Secretary of Defense James Mattis resigned on Thursday in part because he felt his president was violating the code of the Marines, that no man should be left behind. In abruptly pulling out of Syria, Trump was abandoning the Syrian Kurds, the only allies the US could find in the Middle East against ISIL. The Saudis? Backing the radical jihadis, “Army of Islam” (Jaysh al-Islam) in Syria but wouldn’t step in against ISIL. The Turkish government gave lip service to fighting ISIL, but when the US gave Ankara the Identify Friend or Foe (IFF) code that let Turkey fly in US-controlled airspace so they could hit ISIL, they instead mainly bombed the Kurds. Russia and the Syrian government were more worried about the Nusra Front, an al-Qaeda affiliate, in the center of the country and up to the northwest, than about ISIL in the eastern desert.
Nobody would step up. The US could offer air support, but air support is only useful if you have ground troops willing and able to take territory from the enemy. The US spent 2014 and 2015 bombing Raqqa and other ISIL targets desultorily. But only when the People’s Protection Units (YPG) militia of the (Kurdish) Democratic Union Party stepped up to fight ISIL did the latter begin losing territory, being finally rolled up in fall of 2017.
Most Kurds in Syria support the Democratic Union Party, which is a post-Communist experiment in coop governance that has an emphasis on social justice and feminism. It is inspired in part by the thinking of post-Communist Brooklyn intellectual Murray Bookchin. Although of Sunni Muslim heritage for the most part, Syrian Kurds have one of the more progressive ideologies in the Middle East. One knock on them is that their progressive experiment is intermingled with a strong Kurdish nationalism that can disadvantage their Arab neighbors (some of whom have accused the Kurds of ethnic cleansing campaigns aimed at creating a largely Kurdish semi-autonomous state, Rojava). Still, they do have local Arab allies.

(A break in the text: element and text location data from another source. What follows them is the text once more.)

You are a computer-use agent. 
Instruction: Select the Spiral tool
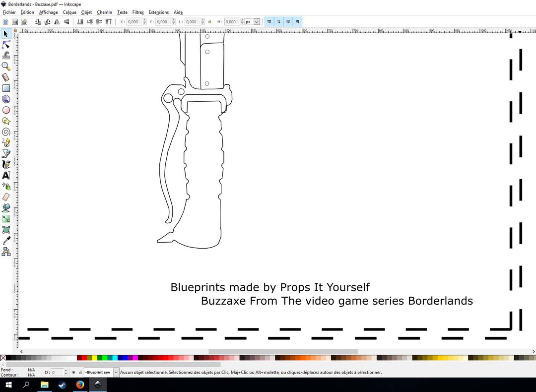[x=6, y=131]
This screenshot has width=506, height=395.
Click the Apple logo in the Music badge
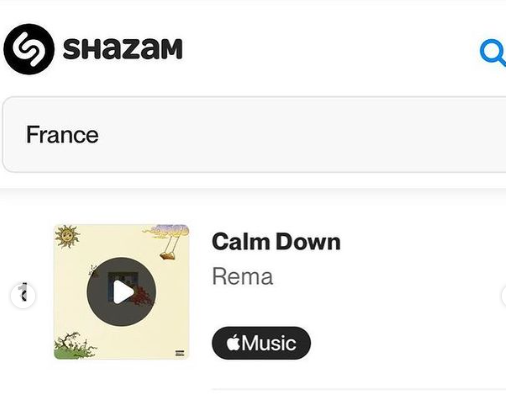click(x=233, y=343)
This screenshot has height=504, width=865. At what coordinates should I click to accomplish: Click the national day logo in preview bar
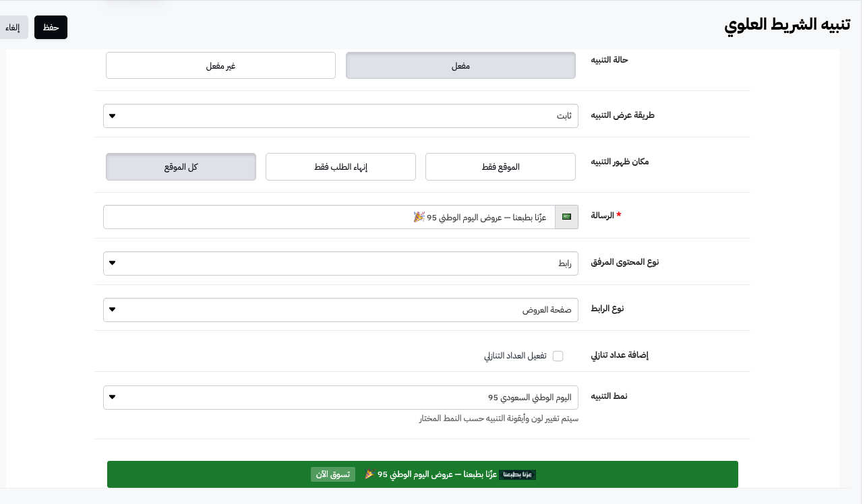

In part because they care carrying on a secular, progressive social policy in a region dominated by right wing politics and religious fundamentalism, many Western leftists strongly support the Syrian Kurds. I admire a lot of what they are doing, myself, though I’m not in the camp that has drunk the Rojava koolaid and won’t allow any criticism at all of the DUP.
Noam Chomsky has come out to say that he believes US troops should remain in northeast Syria to protect the Kurds from reprisals by the increasingly right wing and authoritarian Turkish government of Tayyip Erdogan and from the resurgent al-Assad government in Damascus. Since anti-imperialism is the primary plank in the platform of the Western Left, this willingness of Chomsky to endorse the Pentagon’s Syria presence for the sake of the Kurdish left-anarchist political experiment is remarkable. But it is also logical. Trump’s precipitous US troop withdrawal, in the absence of any political settlement in the region, likely spells an end to Kurdish semi-autonomy. Turkey is talking about invading and destroying the YPG as terrorists. So either you are willing to see the experiment end or you are willing to support a US military presence that keeps the experiment going. (By the way, Chomsky’s reasoning on Rojava is similar to my own argument for supporting the United Nations-backed no fly zone in Libya in 2011– I didn’t think the Libyan government should be allowed to send helicopter gunships and MiGs against civilian youth protesters who were envisioning a new kind of polity in Libya. I think it was the right stance even if the road from Ghadaffism has been a turbulent one, and you will note that despite militia fighting, the statistics on death and destruction and displacement for Libya are nothing like those for Syria, where the international community allowed al-Assad to kill tens of thousands and displace millions).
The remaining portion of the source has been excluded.